● WRITTEN TASK
Put the lines from the one with "Viewport: 1332px width, 652px height." up to and including the one with "Action: (1220, 89)" into a Markdown table with the columns No. and Line, skipping any blank lines. Leave the pictures out of the table.
— start of RECORD EXTRACTS —
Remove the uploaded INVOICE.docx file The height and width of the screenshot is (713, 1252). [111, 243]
— end of RECORD EXTRACTS —
— start of RECORD EXTRACTS —
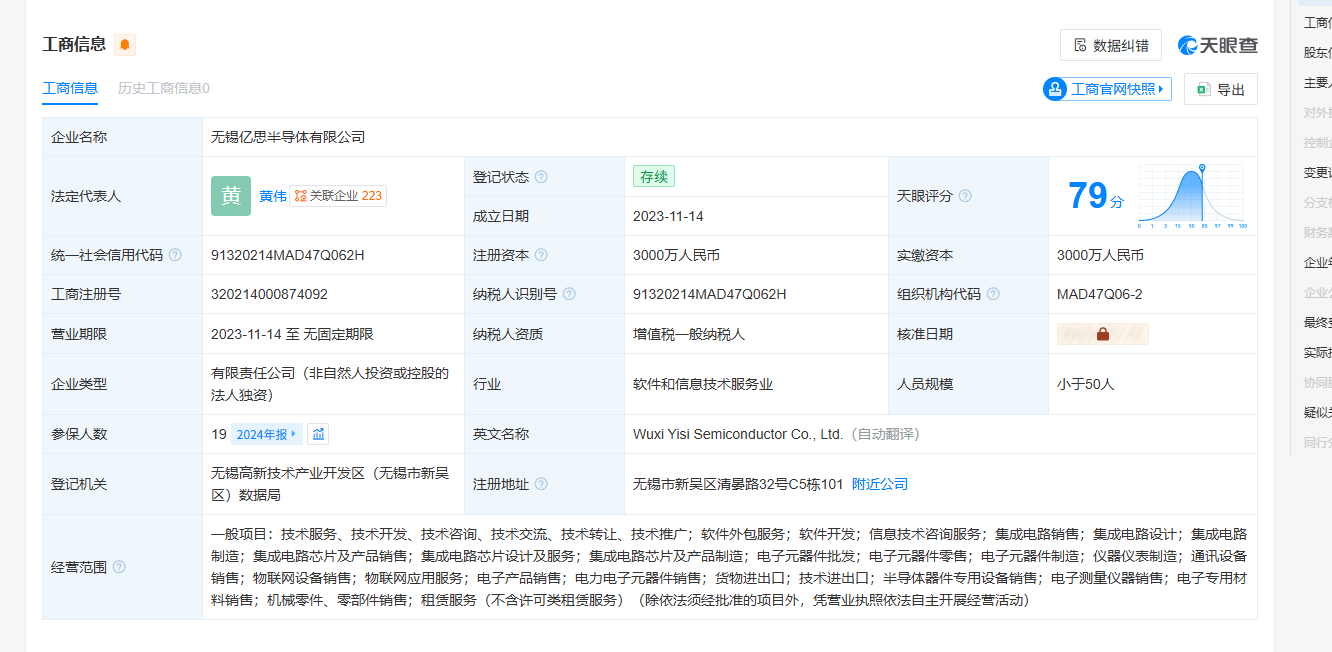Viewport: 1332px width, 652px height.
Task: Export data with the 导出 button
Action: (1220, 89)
— end of RECORD EXTRACTS —
— start of RECORD EXTRACTS —
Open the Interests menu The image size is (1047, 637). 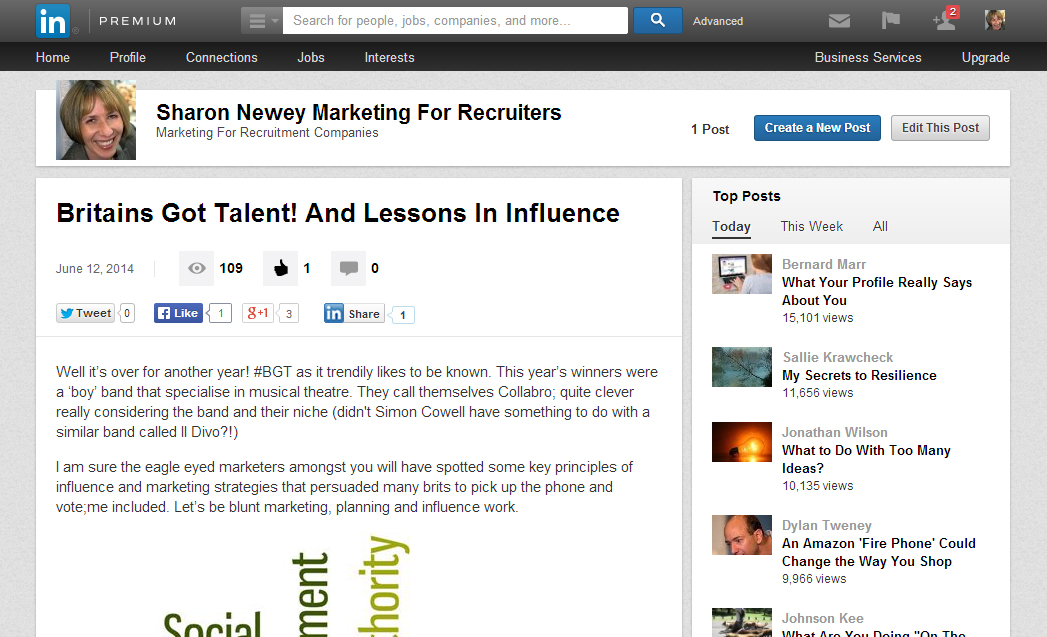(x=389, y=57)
— end of RECORD EXTRACTS —
● REPLY
| No. | Line |
|---|---|
| 1 | Viewport: 1332px width, 652px height. |
| 2 | Task: Export data with the 导出 button |
| 3 | Action: (1220, 89) |